Lesson Judge Brendan Babish learned from Deliverance: Never be the doughiest guy on a rafting trip.
Our reviews of Deliverance (published October 10th, 2000), Deliverance (Blu-Ray) (published November 5th, 2007), Deliverance (Blu-ray) 40th Anniversary Digibook (published August 10th, 2012), and Deliverance: Deluxe Edition (published September 10th, 2007) are also available.
This is the weekend they didn't play golf.
Despite having two of the most iconic scenes in cinema history, Deliverance doesn't seem to have inspired a following at all commensurate with its cultural cache. However, with a new special edition DVD and HD DVD, a new generation might finally learn what it means to "Squeal like a pig!"
Facts of the Case
Four city slickers from Atlanta are eager to ride the Cahulawassee River before it's destroyed. Ed (Jon Voight, Midnight Cowboy) is the strapping leader of the group, though he is nowhere near as tough as the outdoorsman Lewis (Burt Reynolds, Boogie Nights). Drew (Ronny Cox) is the mellowest of the group, and he plays a mean banjo. Bobby (Ned Beatty, He Got Game) is the softest of the four, and proves to be the easiest picking for the sadistic rednecks who emerge from the backwoods once one of the group's canoes is run aground.
Though I had never seen Deliverance before I received my screener copy, it's been referenced so many times in other media that I was almost surprised to learn that the film had an actual plot and wasn't just an hour and a half of banjo playing and men squealing like pigs.
I was also surprised to learn that, while the banjos and pig squealing are usually referenced irreverently by others, that this action movie has a strong and powerful emotional core. Though it might not be fair to contrast comedies and dramas, I couldn't help but be reminded of 2007's atrocious Wild Hogs while watching Deliverance.
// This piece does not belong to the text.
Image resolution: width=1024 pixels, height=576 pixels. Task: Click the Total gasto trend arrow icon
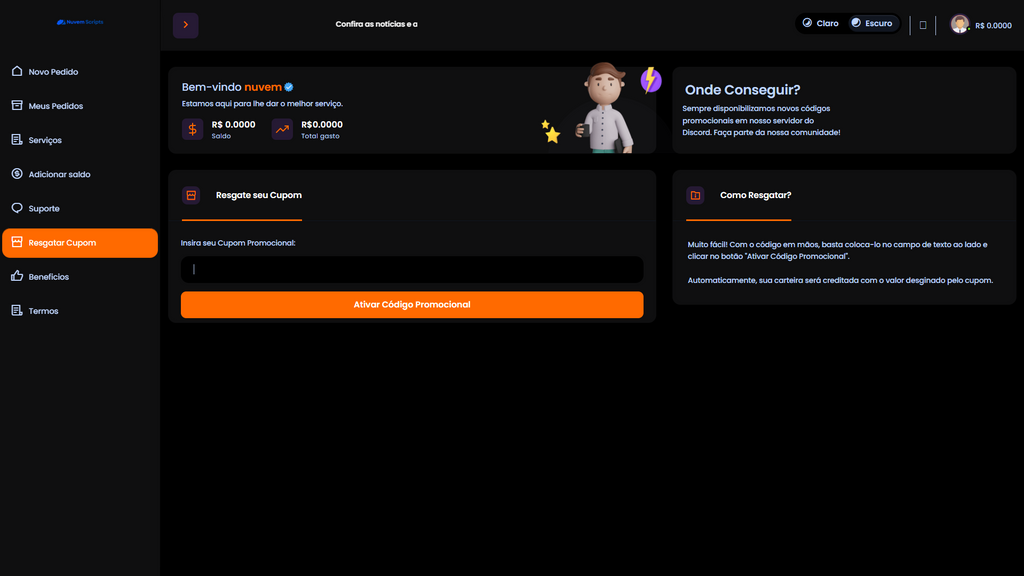282,129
Both films depict middle-aged urbanites attempting to reinvigorate their staid lives through adventure. While the Wild Hogs run afoul of the Del Fuegos gang in New Mexico (where "hilarity" invariably ensues), the foursome's encounters with the locals in Deliverance are truly harrowing.
These encounters are harrowing to the point that there is near certainty that no one involved is the trip will ever be the same. In a surprising (compared to modern films) move, Boorman shows that this trip has serious repercussions, and this enlivens the material with an intensity that is so often absent in modern cinema. There are no laughs or kisses after the adventure is over in Deliverance; this is a sober exploration of crises both modern—middle-age ennui—and timeless—the struggle to survive. Whereas this film (like Wild Hogs) presents the former with an appropriate bit of mockery, it depicts violence with a harshness that is, though never grotesque, shocking and captivating.
Deliverance succeeds because it depicts the absurdity and brutality of violence without any sort sensationalism. It does this through first-rate performances, including surprisingly solid turns from Reynolds and Beatty, as well as excellent supporting work from local cast members. Additionally, director John Boorman does an excellent job telling a simple, horrific, cautionary tale. This is another uncompromising film from the 1970s that seems all the more special in light of our highly test-marketed current cinematic fare.
Warner's HD DVD preserves the film's 2.40:1 aspect ration in a 1080, VC1 transfer. Though the picture can look slightly dark in some scenes, particularly in the outdoor action sequences; however, considering the age of the film, and the difficulty of capturing these shots (many were done in one take), the colors are impressively clean and clear. The sound is sometimes hollow and tinny (perhaps due to the extensive dubbing done in the film's postproduction), though I don't think dueling banjos will ever sound better than it does here—and that is reason to rejoice.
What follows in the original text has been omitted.